In Staatsburg, about five miles north of the Vanderbilt mansion , reigns the Staatsburgh State Historic Site (Old Post Rd., off Rte. 9, 845/889-8851, 10 a.m.–5 p.m. Tues.–Sat. and noon–5 p.m. Sun. Apr.–Sept., call for off-season hours, adults $6, seniors $4, children 5–12 $1). Also known as Mills Mansion, the vast 65-room hilltop hideout is in a continual process of being restored.
Guides take visitors through a series of cavernous rooms—some plush with Louis XIV, XV, and XVI furnishings, others filled with craftspeople busy at restoration work. The most beautiful room is the long dining room, flanked with Flemish tapestries and large windows overlooking the Hudson.
Parts of Mills Mansion date back to 1825, but most of the house was built in 1896 by McKim, Mead & White. Once owned by financier Ogden Mills, the mansion was frequented by Edith Wharton, who used it as the model for the Trenor estate, Bellomont, in The House of Mirth.

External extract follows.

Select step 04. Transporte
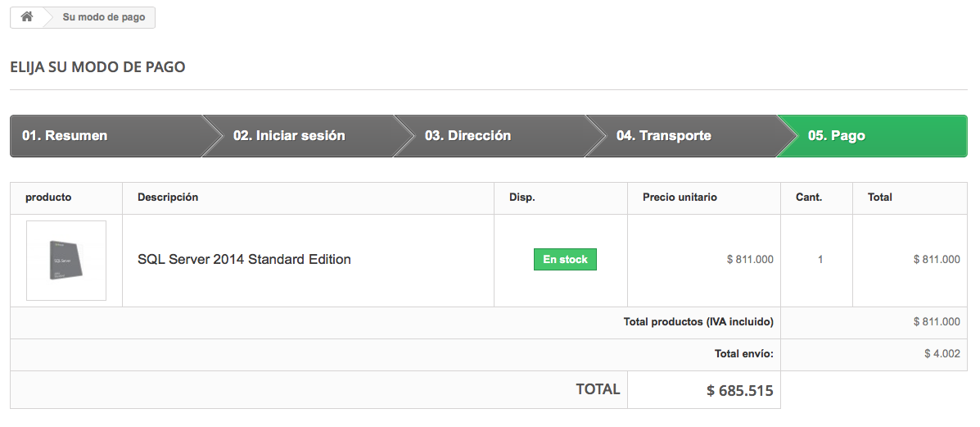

Surrounding Mills Mansion is Mills-Norrie State Park (845/889-4646, dawn–dusk daily), a 1,000-acre preserve with a marina, campground, small environmental museum, and two nine-hole golf courses. Scenic hiking trails run along the west side of the park, overlooking the Hudson. The 55-site campground is open May–October; for reservations, call 800/456-CAMP.